One way teachers can help students catch up quickly is by providing opportunities for nanolearning, which is essentially condensed learning in an engaging format. Think of it as learning by Twitter, YouTube, or TikTok.  

Backed up by the learning sciences, nanolearning improves students’ abilities to efficiently process information. Providing students with small bits of information over short periods of time helps improve retention, according to a study from Vanderbilt University. It also increases productivity, captures students’ attention, and stimulates their ability to learn.

Nanolearning could be just the thing to help kids who are lagging behind after more than a year of remote learning to catch up quickly. 

What is Nano Learning?

Nanolearning consists of the following three key aspects: 

  1.     Offers short bits of content. Content that can be consumed in five minutes or less, with two minutes being ideal.  The research found that our working memory, where we process information, is very small. Presenting students with too much information at one time can confuse them.  This could be a lecture, video, short text, or creative short activities.  An example of a short activity could be to ask a question and have the students tell the answer to a neighbor or summarize the main idea in one or two sentences. Another example would be to show a short instructional math video and then have students complete a few brief practice activities on a site like Toy Theater.   The research presented in Principles of Instruction illustrates that small steps require more time but are more effective.  Although, spending additional time presenting new material and guiding student practice proved to be more effective.  
  2.     Provides examples. The teacher should teach by example or provide enough information to complete a simple task.  Research proves that students need cognitive support to help them learn.  Worked examples allow students to focus on the steps to solve the problem and are proven to reduce their cognitive load.  This can be done by offering an example of a problem that has been worked out.  For example, the teacher will work out the problem illustrating each step clearly and providing the solution.  This method has been proven successful in Math, Science, Reading, and Writing. 
  3.     Incorporates measurable learning objectives. The content should incorporate at least one learning objective but no more than three, and the learning objectives must be measurable. Effective learning objectives use action verbs to describe what you want your students to be able to do by the end of the class or unit. Aligning assessments with course expectations is much easier when you have written measurable objectives from the beginning.  An example would be, Describe the history of the American criminal justice system.

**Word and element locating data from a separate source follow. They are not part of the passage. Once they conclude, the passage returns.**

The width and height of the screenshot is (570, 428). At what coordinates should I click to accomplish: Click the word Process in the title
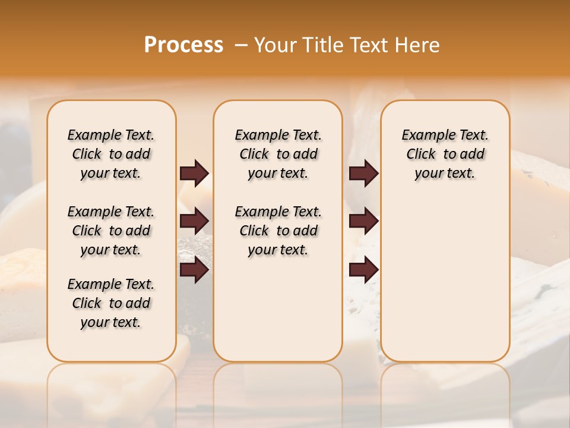pyautogui.click(x=183, y=45)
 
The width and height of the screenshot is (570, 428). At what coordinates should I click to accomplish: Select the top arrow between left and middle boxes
pyautogui.click(x=194, y=173)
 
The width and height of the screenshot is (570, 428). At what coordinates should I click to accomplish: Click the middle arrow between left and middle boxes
pyautogui.click(x=194, y=221)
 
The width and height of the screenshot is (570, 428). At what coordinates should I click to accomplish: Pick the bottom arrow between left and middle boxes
pyautogui.click(x=194, y=270)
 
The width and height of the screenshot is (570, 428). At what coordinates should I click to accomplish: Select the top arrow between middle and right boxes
pyautogui.click(x=363, y=173)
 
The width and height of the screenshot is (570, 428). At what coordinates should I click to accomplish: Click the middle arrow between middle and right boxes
pyautogui.click(x=363, y=221)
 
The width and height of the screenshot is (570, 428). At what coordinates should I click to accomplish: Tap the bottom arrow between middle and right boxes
pyautogui.click(x=363, y=270)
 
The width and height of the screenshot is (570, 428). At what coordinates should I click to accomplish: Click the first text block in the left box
pyautogui.click(x=111, y=154)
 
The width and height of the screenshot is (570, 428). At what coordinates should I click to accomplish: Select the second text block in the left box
pyautogui.click(x=111, y=231)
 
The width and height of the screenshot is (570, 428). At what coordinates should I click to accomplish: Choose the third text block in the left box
pyautogui.click(x=111, y=303)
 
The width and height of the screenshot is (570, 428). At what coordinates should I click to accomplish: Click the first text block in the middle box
pyautogui.click(x=278, y=154)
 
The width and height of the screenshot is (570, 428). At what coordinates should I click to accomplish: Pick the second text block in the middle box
pyautogui.click(x=278, y=231)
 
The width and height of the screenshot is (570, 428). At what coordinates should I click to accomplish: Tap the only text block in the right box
pyautogui.click(x=445, y=154)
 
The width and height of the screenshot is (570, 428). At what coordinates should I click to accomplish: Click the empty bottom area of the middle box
pyautogui.click(x=278, y=315)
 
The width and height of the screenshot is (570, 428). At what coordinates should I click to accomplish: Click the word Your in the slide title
pyautogui.click(x=276, y=45)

So what does nanolearning look like in the classroom? MooMooMath and Science, a YouTube channel featuring short and simple tutorial videos created by a public school teacher, is a great example of nanolearning aimed at students. The educational videos are clear and about three minutes long. Watch the Steps of the Scientific Method video to see how much information can be packed into small bites of instruction and made simple enough for most students to understand.

The key aspects of Nano Learning are:

  • Short content (maximum of 5 minutes but less than 2 minutes is ideal)
  • It should teach by example or provide information to complete a given task
  • It should incorporate at least one learning objective but no more than 3
  • The learning objective(s) MUST be measurable

Create your own videos

The most common form of nanolearning is video shorts, also known as “video pills” because they are brief and easy to understand. You can create great videos using only your phone, and there are a lot of free and low-cost apps you can choose from to easily edit your videos on a phone, tablet, or computer. Get started by watching this tutorial for iMovie

You can also use existing videos. YouTube, TeacherTube, TedEd, and Khan Academy have excellent educational videos that students of all ages will find engaging. There is generally no need to reinvent the wheel, unless there is and then you do. 

Create your own slideshows

Not all nanolearning is video-based, however. You can create short bits of learning material in slide presentations. Save yourself a lot of time by creating templates in Google Slides that allow you to simply swap in new content without having to completely redo the images and formatting each time. If you aren’t familiar with Google Slides, this video tutorial should be helpful. 

I also suggest subscribing to a database of ready-to-use media files (images, graphics, and icons). Canva offers access to a lot of its content for free, but there are other services too, such as  Artsro, Unsplash, and Pixabay.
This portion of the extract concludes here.